Another comment on the Solomon findings

The Earth seems to be naturally blocking warming effects of increased carbon levels by dropping water vapor levels. Mother Earth appears to be solving the carbon-based warming "problem" for us

The U.S. is currently considering legislation that would enact steep restrictions on carbon emissions. Already burdened from high insurance costs, high taxes, and a struggling economy, Congress is asking Americans to shoulder another load -- an estimated cost of $1,600 per citizen per year to fight warming. And internationally climate change proponents have suggested other major lifestyle restrictions, such as bans on meat consumption and air travel.

Recently there has been a rash of incidents in which climate alarmists have been embarrassingly caught falsifying data or exaggerating facts and figures. James Hansen, head of NASA's Goddard Institute for Space Studies in New York City, a leading climatology center, was found to have several curiously increased sets of temperature data in his studies, which he claimed were the result of a pesky Y2K bug. At England's East Anglia University, emails leaked from the prestigious Climate Research Unit that revealed that the university's researchers intentionally falsified data temperature data and suppressed scientists who criticized warming. The incident led to the center's director and prominent warming advocated, Phil Jones, to "temporarily" step down.
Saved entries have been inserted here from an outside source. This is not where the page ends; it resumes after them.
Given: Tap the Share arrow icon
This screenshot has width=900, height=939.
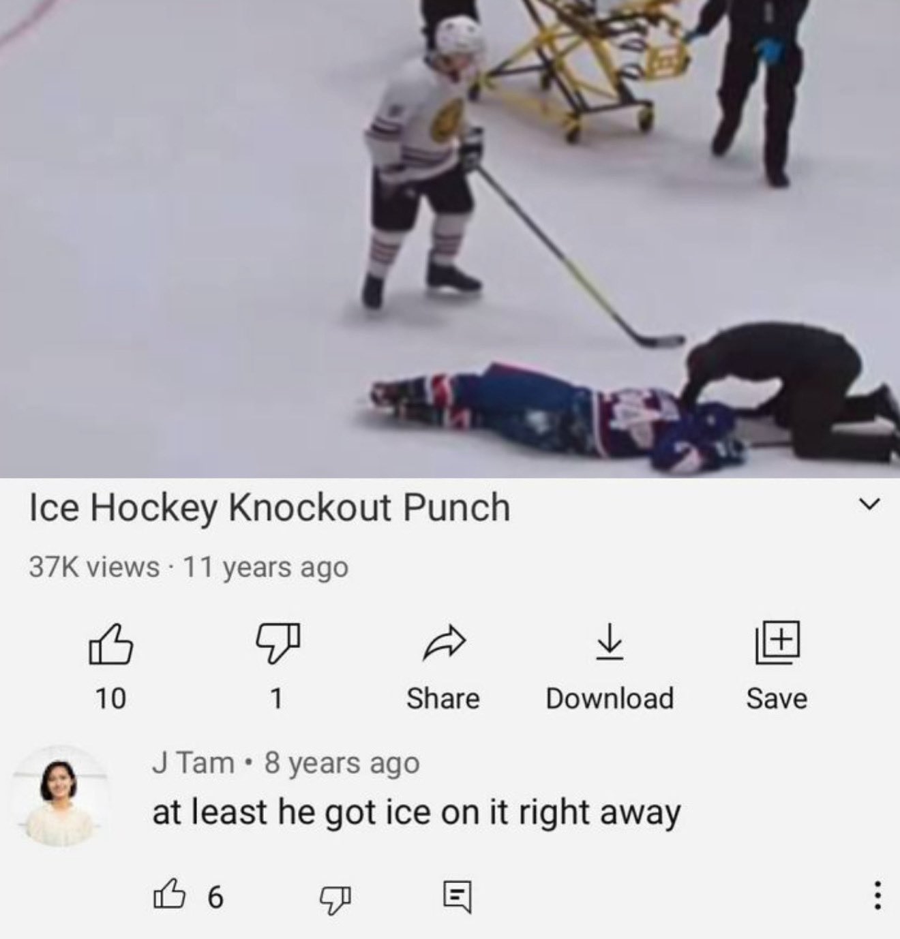Looking at the screenshot, I should [443, 643].
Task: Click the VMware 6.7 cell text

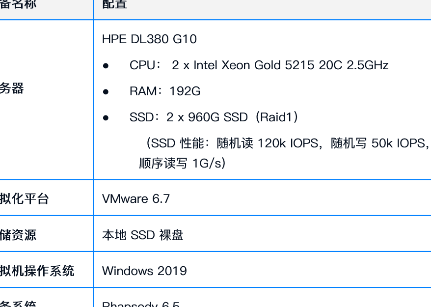Action: coord(136,198)
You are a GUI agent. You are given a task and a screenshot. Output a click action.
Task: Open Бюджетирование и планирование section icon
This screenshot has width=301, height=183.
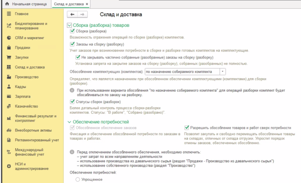(9, 26)
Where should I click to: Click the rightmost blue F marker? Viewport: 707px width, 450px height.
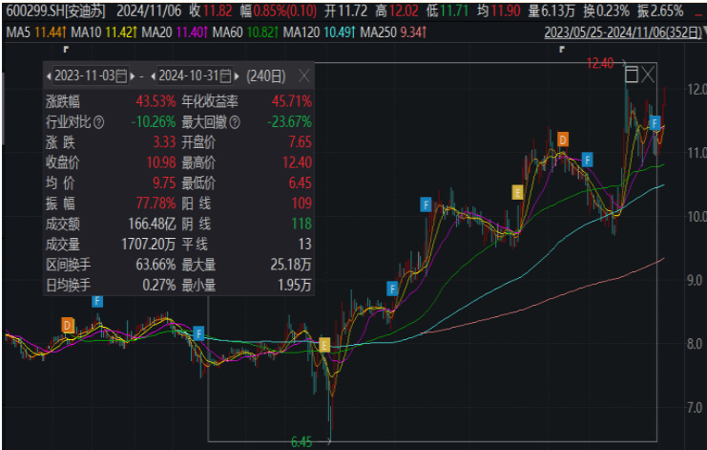tap(655, 122)
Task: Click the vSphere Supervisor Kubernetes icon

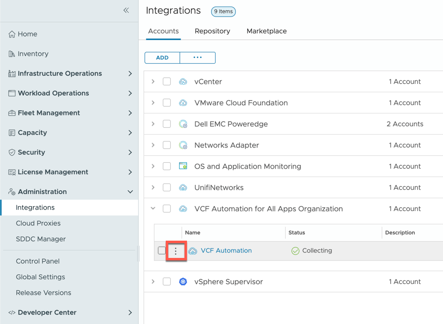Action: click(183, 282)
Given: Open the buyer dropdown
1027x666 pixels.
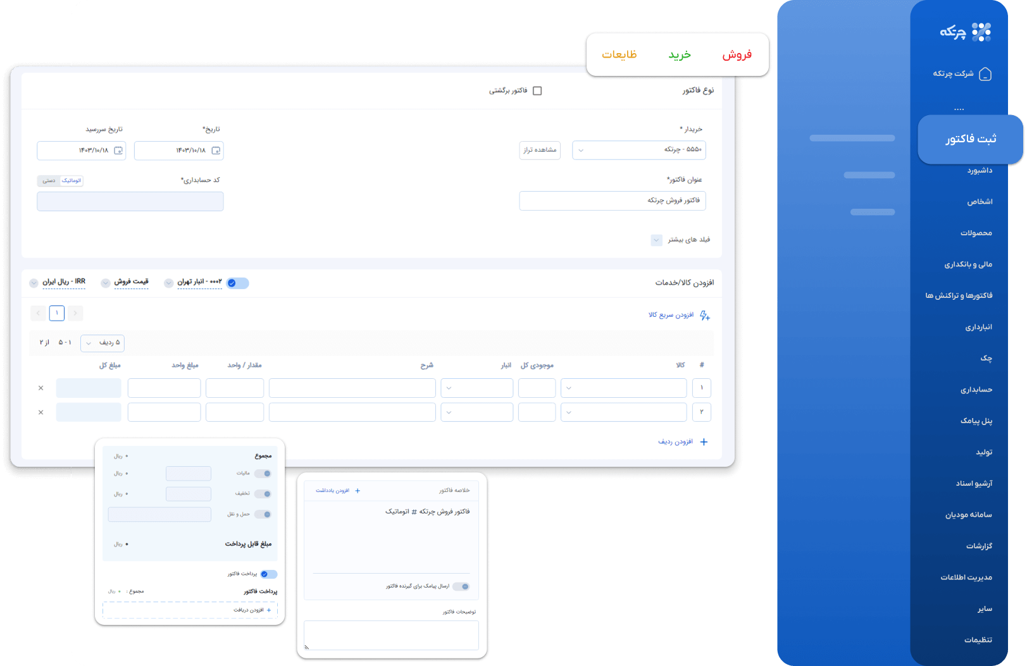Looking at the screenshot, I should tap(638, 150).
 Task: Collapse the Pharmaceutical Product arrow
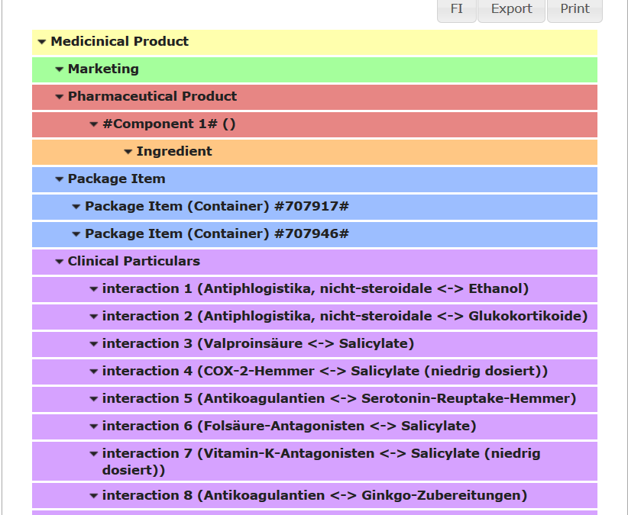pyautogui.click(x=60, y=97)
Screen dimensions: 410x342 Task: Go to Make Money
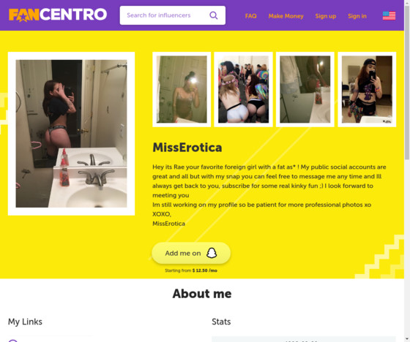[286, 16]
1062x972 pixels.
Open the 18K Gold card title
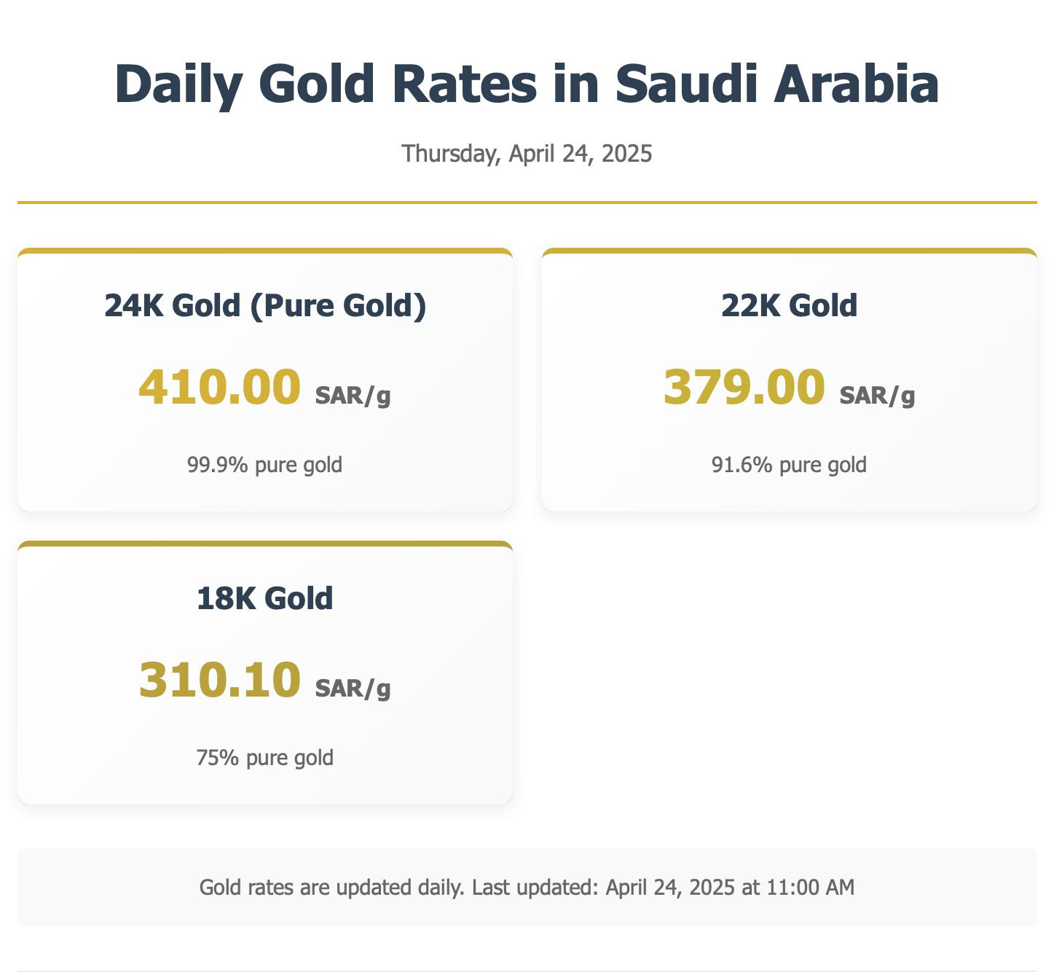265,598
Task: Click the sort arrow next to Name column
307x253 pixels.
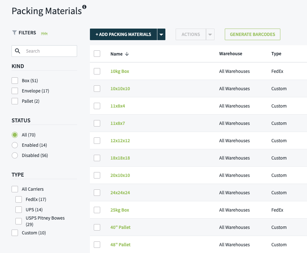Action: (127, 54)
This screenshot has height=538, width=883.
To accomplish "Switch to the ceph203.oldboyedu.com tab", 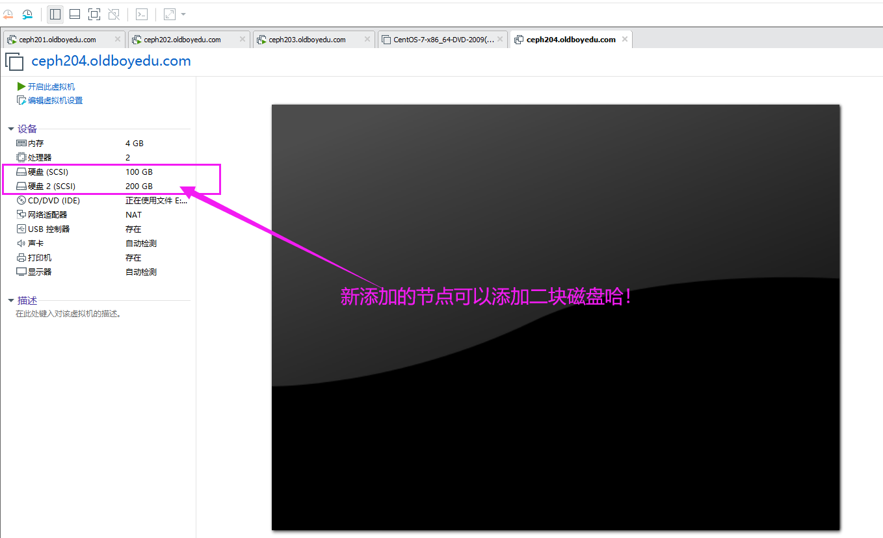I will [307, 40].
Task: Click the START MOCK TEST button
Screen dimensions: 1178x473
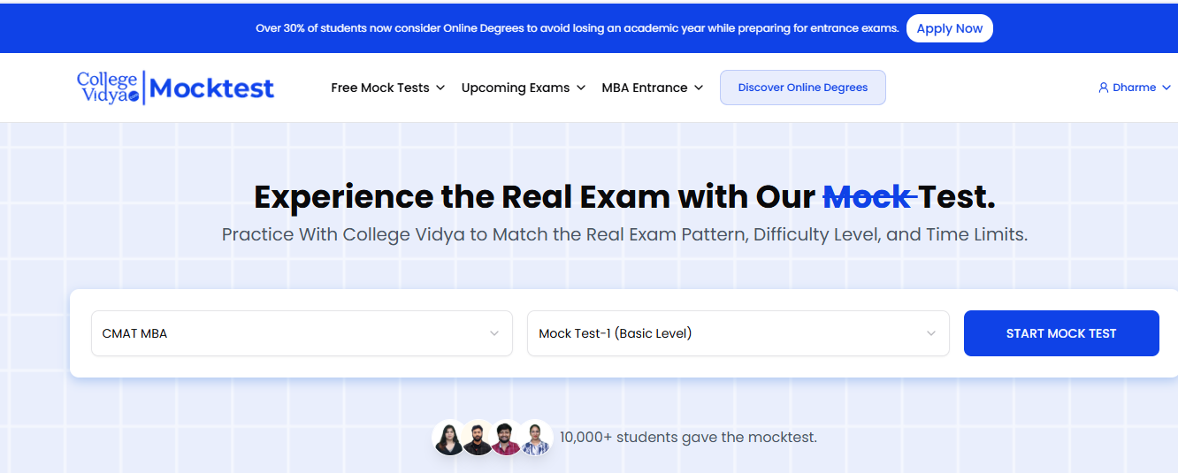Action: pos(1061,333)
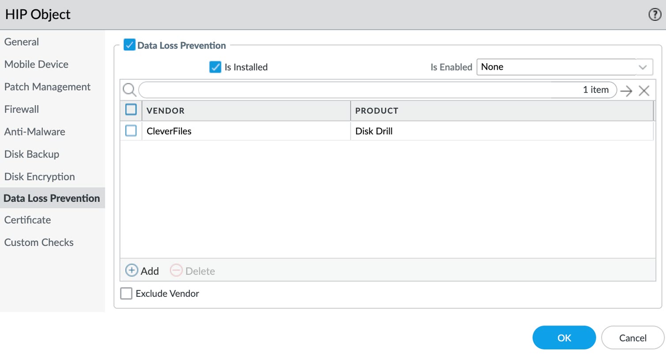Viewport: 666px width, 356px height.
Task: Open the help question mark icon
Action: [654, 15]
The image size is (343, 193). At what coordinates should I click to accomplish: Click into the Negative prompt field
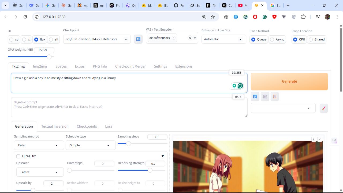coord(129,107)
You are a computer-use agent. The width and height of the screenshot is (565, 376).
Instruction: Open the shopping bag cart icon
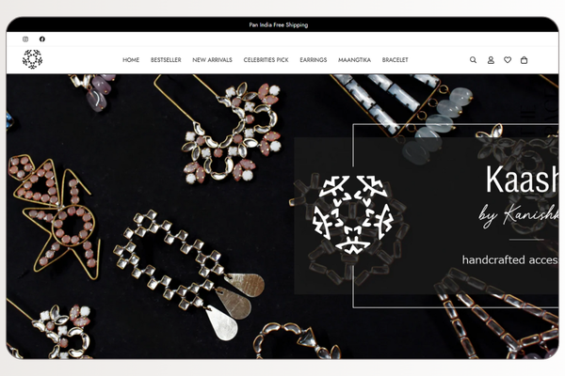coord(525,60)
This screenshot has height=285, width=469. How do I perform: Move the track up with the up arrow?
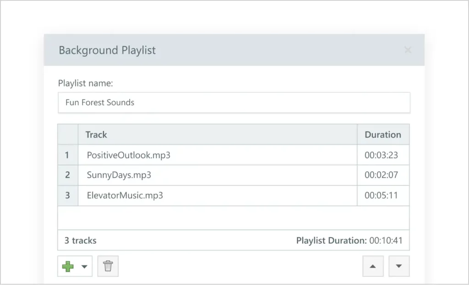click(373, 266)
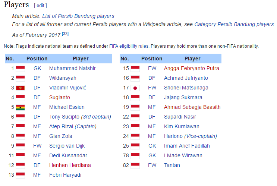Open Category:Persib Bandung players link
277x186 pixels.
pyautogui.click(x=234, y=24)
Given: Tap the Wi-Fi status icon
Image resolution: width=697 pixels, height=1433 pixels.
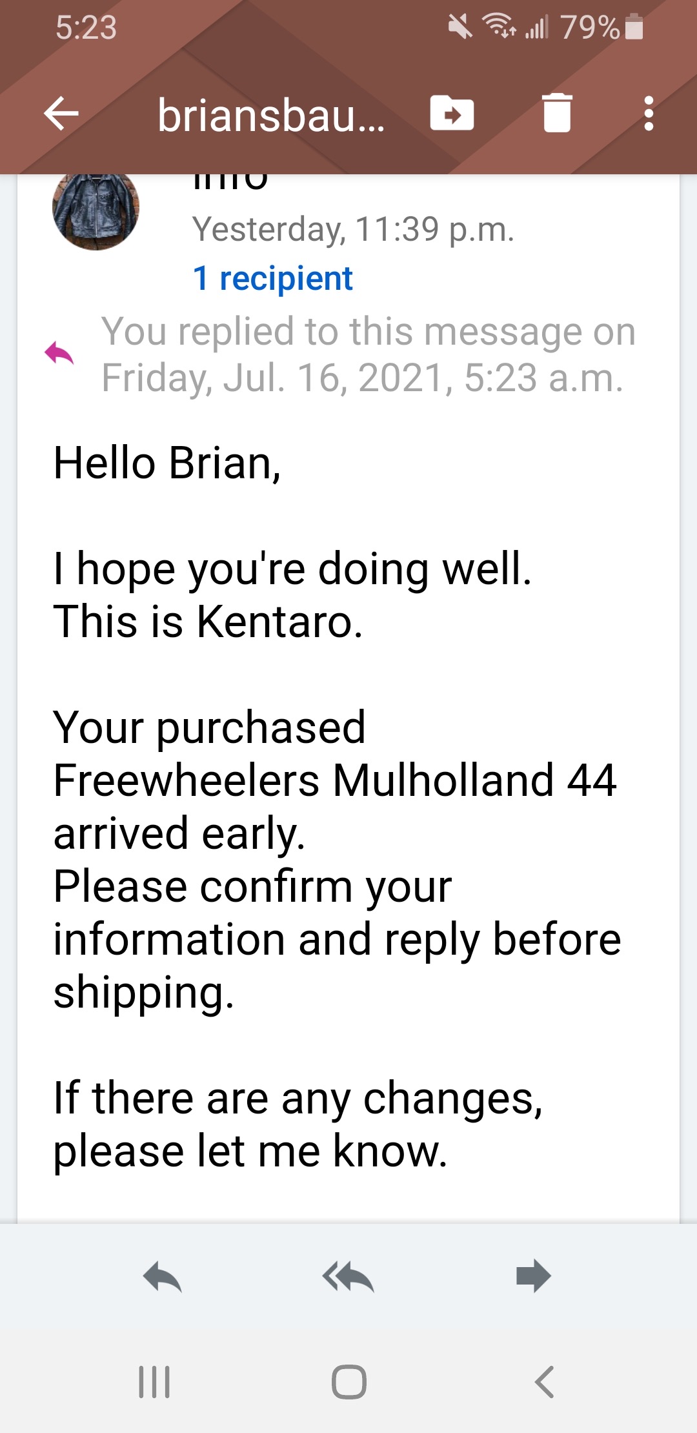Looking at the screenshot, I should (500, 26).
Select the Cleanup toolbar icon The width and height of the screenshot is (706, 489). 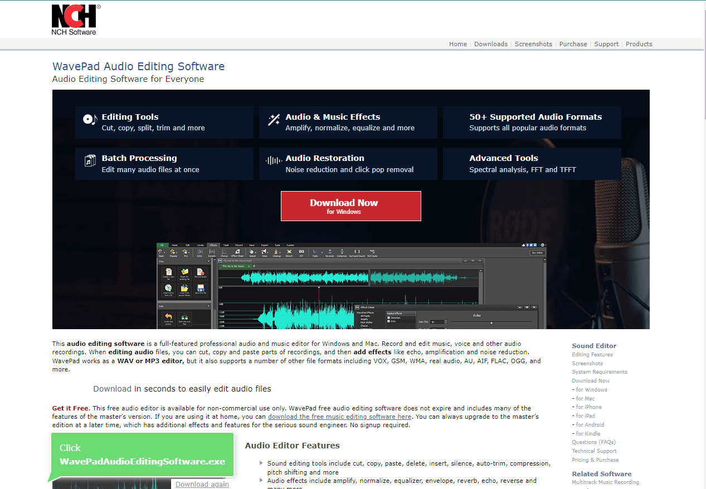[x=276, y=252]
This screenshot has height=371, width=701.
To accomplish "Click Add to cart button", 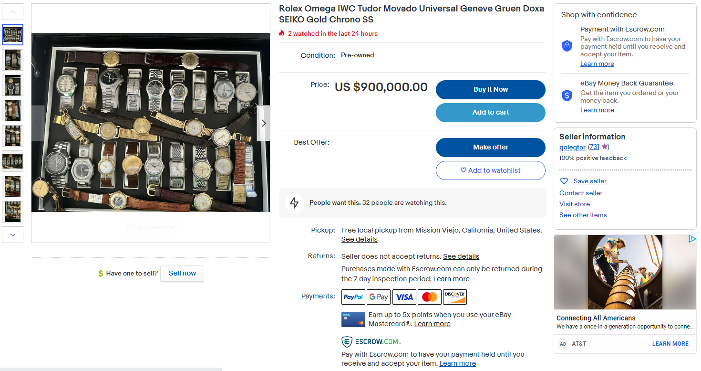I will coord(490,113).
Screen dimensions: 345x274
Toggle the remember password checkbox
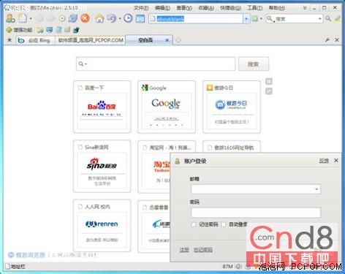194,224
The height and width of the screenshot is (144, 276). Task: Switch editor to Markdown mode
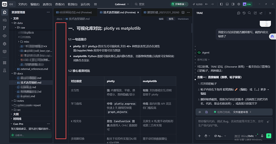coord(183,19)
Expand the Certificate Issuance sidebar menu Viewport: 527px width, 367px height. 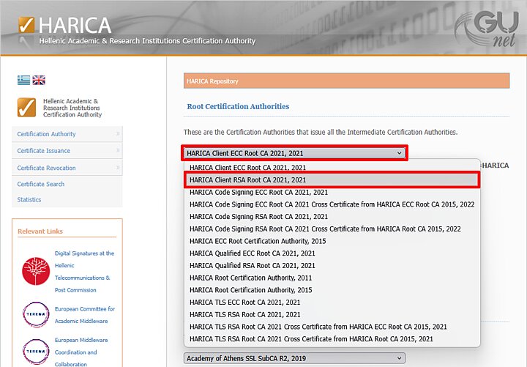[67, 151]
And most recently Rajendra Pachauri, an Indian official who was curiously appointed head of the UN Intergovernmental Panel on Climate Change (IPCC) despite not having any formal climate training, was forced to retract statements in a 2007 report which has been used by countries worldwide as a basis for the need to adopting sweeping emissions restrictions. Mr. Pachauri, who won the Nobel Peace Prize, along with Al Gore, for his warming work, is now being pressured to resign.

Despite the apparent bias of many climate researchers, they do have one thing right; carbon levels have risen notably over the twentieth century from about 300 ppm to 375 ppm. While still far from the estimated levels of around 3,000 ppm during the time of the dinosaurs (appr. 150 MYA), the rising levels do mark a legitimate trend. However, there is increasing evidence that the rising carbon, contrary to alarmist reports is actually having remarkably little effect on global temperatures.

A new study authored by Susan Solomon, lead author of the study and a researcher at the National Oceanic and Atmospheric Administration in Boulder, Colo. could explain why atmospheric carbon is not contributing to warming significantly. According to the study, as carbon levels have risen, the cold air at high altitudes over the tropics has actually grown colder. The lower temperatures at this "coldest point" have caused global water vapor levels to drop, even as carbon levels rise.

Water vapor helps trap heat, and is a far the strongest of the major greenhouse gases, contributing 36–72 percent of the greenhouse effect. However more atmospheric carbon has actually decreased water vapor levels. Thus rather than a "doomsday" cycle of runaway warming, Mother Earth appears surprisingly tolerant of carbon, decreasing atmospheric levels of water vapor -- a more effective greenhouse gas -- to compensate.

Describes Professor Solomon, "There is slow warming that has taken place over the last 100 years. But from one decade to another, there can be fluctuations in the warming trend." The study was published in the prestigious journal Science.

The new research could help explain why despite tremendously higher carbon levels, the planet was not inhospitable hundreds of millions of years ago. By lowering water vapor levels, the planet might have been able to compensate, at least partially, for atmospheric carbon levels nearly 10 times higher than today's.

Admittedly the picture is still not clear about how our planet reacts to changes in atmospheric composition. Other factors may also be at play in helping the Earth balance temperatures, including ocean currents and solar activity. Ironically, no global warming model appears to accurately consider changing water vapor levels, and few offer decent consideration to solar activity. Thus much of the model based research used to predict warming is likely badly flawed.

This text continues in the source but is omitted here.